You are probably already familiar with this material, as it is frequently used in a variety of products liable to be damaged by moisture, such as medicine bottles, foodstuffs, footwear, electronic equipment and so on. It often comes in packaging form, in small textured bags or as tiny transparent grains. Silica gel (as it is also known) is not harmful to health, although it can present certain levels of toxicity if combined with cobalt chloride. Fortunately, such a combination is not used for commercial applications, nor for the operation of dehumidification equipment, which is why its use for moisture absorption is totally safe. What's more, it's one of the longest-lasting desiccant materials, so it rarely needs replacing.

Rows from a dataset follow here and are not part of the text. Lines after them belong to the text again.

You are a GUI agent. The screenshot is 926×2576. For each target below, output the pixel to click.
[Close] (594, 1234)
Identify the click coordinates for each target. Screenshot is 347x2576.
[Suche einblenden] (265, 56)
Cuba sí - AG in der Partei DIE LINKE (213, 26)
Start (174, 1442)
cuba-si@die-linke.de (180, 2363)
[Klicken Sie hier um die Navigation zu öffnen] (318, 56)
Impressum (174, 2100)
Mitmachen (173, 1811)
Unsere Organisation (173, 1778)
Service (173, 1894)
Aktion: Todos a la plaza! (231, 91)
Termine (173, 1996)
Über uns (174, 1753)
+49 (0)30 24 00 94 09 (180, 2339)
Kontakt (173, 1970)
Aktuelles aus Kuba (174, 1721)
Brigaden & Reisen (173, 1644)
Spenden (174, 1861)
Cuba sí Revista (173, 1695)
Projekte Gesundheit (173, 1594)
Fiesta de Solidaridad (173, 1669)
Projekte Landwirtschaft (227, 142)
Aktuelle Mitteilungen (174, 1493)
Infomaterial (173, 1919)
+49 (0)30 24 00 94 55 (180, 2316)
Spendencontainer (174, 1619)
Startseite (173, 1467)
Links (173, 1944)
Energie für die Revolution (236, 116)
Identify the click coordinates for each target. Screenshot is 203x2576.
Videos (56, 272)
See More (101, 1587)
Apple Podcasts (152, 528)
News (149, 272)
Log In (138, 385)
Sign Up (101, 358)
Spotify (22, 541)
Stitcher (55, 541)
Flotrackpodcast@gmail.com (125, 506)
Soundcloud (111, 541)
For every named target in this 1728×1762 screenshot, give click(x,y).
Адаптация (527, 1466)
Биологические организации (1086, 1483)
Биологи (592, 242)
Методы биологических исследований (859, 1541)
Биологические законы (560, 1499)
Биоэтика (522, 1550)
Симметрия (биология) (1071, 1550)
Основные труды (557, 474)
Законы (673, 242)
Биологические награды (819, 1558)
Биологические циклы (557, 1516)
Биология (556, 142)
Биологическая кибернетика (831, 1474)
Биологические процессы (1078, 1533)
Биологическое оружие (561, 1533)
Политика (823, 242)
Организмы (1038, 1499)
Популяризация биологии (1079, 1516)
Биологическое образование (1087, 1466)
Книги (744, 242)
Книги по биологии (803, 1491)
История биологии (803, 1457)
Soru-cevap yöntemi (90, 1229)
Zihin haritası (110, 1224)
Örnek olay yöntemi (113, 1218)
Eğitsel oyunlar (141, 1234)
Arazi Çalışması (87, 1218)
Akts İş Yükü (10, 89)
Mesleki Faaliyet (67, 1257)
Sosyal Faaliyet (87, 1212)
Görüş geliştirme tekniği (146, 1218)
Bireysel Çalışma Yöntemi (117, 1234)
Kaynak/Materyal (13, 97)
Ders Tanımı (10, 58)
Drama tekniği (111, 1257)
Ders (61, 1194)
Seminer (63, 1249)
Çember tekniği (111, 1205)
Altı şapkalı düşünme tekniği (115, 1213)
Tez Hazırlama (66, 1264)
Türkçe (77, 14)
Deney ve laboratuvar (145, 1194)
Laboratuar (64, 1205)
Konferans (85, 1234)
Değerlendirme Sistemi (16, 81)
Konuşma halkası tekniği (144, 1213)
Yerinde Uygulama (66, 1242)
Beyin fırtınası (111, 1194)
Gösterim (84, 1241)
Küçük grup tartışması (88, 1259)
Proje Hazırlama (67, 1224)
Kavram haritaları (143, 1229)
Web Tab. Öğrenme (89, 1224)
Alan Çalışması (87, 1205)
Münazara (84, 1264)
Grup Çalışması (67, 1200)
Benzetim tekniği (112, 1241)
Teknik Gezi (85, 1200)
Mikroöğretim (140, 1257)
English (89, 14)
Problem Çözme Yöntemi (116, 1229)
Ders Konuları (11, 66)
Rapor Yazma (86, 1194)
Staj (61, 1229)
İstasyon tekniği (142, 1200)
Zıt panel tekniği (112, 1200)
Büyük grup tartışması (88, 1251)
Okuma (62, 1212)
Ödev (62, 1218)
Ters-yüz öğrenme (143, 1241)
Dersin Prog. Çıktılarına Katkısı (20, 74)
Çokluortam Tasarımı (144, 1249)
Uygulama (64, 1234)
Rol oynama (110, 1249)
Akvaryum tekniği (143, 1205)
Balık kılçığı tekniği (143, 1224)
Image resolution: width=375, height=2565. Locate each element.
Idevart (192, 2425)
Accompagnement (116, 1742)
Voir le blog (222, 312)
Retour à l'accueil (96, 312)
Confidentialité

How do desiccant dehumidifiers work?
The dehumidification process of desiccant equipment is controlled by an internal impeller made of a desiccant material such as silica gel. This wheel or rotor is also made up of several layers and channels through which the air absorbed by the system from the environment passes.
When the unit is switched on, the wheel begins to rotate, making the process of absorbing moisture from the air constant and uniform; it's important to note that two air flows pass through the rotor when it's operating: the air flow coming from the environment to be dehumidified, and the hot air flow needed to reactivate the desiccant material (this reactivation consists of transferring the liquid absorbed by the wheel to the hot air flow, in order to precipitate it in a filling tank).
It should be added, without going into the physics, that the pressure difference between the surface of the desiccant and the ambient air causes the wheel to emit or absorb moisture.
What is a refrigerant dehumidifier?
Refrigerant dehumidifiers are also very useful. The most notable difference is that refrigerant models are also considered compressor units. By means of a fan, refrigeration systems draw in air, filter it and direct it to an evaporator, which is at a very low temperature thanks to the built-in refrigerant gas.
As the humidity present in the environment passes through the evaporator, the water reaches its dew point, then condenses and separates from the evaporator. The water extracted from the environment can be stored in a reservoir built into the unit, or discharged via a drain. To complete the cycle, the air passes through a condensation system, where it is reheated to its initial temperature before being returned to the outside.
So... What are the differences?
With what's been said so far, it's likely that some of the differences between desiccant and refrigerant units may be intuitive, however, there are other idiosyncrasies you need to be aware of, which we'll mention below:
Because they do not incorporate a compressor, and due to the reduced mechanics used in the construction of desiccant models, they are generally quieter than refrigerant models.
As mentioned in the previous point, the absence of a compressor makes desiccant models smaller and lighter than their counterparts.
Desiccant units are extremely useful in cold rooms such as warehouses, ships or basements, as they have no compression system.
Desiccant systems, although more economical, consume more electricity than their counterparts.
It's true that desiccant dehumidifiers are generally more expensive to operate, but they are more efficient in terms of dehumidification, which is why they are more in demand than refrigeration equipment.